As we finished the announcement came that the museum closes in 5 minutes.  Doors were shut denying access to certain galleries.  All of us herded down the main corridor, the one with Doryphoros and out, the corridors becoming empty, going into the magical space that art takes on when the viewers leave.  What is art when no sees it?  Do the terra cotta warriors fan, sit on the benches before another tiring day of educating the masses?  Does Frank blink his eyes, no doubt dry from a day holding them open.  Perhaps Picasso’s baboon takes over the place, swinging from the Calder and the Chihully and maybe opening the door of the Tatris.

We’ll never know because all the art finds its way back to its stations before the next human returns.  I could sense them getting ready, perhaps willing us all out so they could get on with their night.  The Buddha wandering over to discuss divinity with Vishnu and Shiva and Parvati.  The old sages getting up from their poses beside waterfalls and on the balconies of secluded houses, perhaps dropping into the scholar’s room for a chat, some tea.

But then again, maybe everything stays the same, static and waiting.  Would be a shame if it did.

8 more Terra Cotta Tours to go

Winter                                                                    Moon of the Winter Solstice

Two terra cotta tours today.  Went well.  60 people on the public tour.  Quite an event moving everyone around in an already crowded exhibition.  Fun anyhow.

All my beta reader mss. are ready for distribution.  Tomorrow and Saturday I’ll mail and deliver them.  I’m asking for them back by January 31st.  A little nervous because I want honest feedback and writing is tender, at least for me.  No thick skin here.

No other way to grow, move on as a writer.  On the other side of the critique is better work and that’s where I’m headed.

From the Spring and Autumn Period Until Now

Samhain                                                                 Moon of the Winter Solstice

Kids from Mankato today.  They have studied China and the first emperor.  We connected though I wouldn’t put these in my top two favorite tours of the year.    On me and them.  When the students come from further away, they have to get up early to get to school, get on the bus, then make the drive.  They seem tired.

Docent friend has decided to hang up his lanyard after 18 years.  I’ll be sorry to see him go. Tom’s got a quick wit.  As he said, “I may not be the sharpest knife in the drawer, but I’m in the drawer.”  Quite a bit more than that.  I hope we see him around at some points anyhow.

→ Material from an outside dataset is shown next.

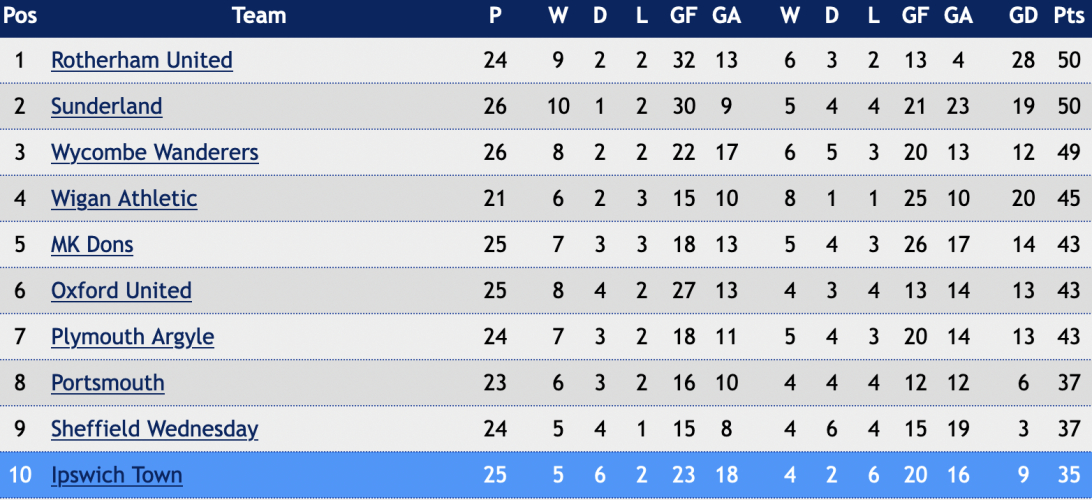Select Ipswich Town's points value 35
Screen dimensions: 1092x500
pos(1069,475)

I have this feeling like it’s time for the semester to be over.  There are 16 more Terra Cotta Warrior tours on my calendar between now and January 11th.  That lengthy time off will feel good.

 

 

 

Better

Samhain                                                             New (Winter Solstice) Moon

Well into my stride now with the Terra Cotta Warriors tours.  Very satisfying.  Great questions, interested and attentive participants.  Doesn’t get much better.  I’ve stuck with telling the story of the Qin state and the arc of violence from the Spring and Autumn Period to the time of Qin Shi Huang Di.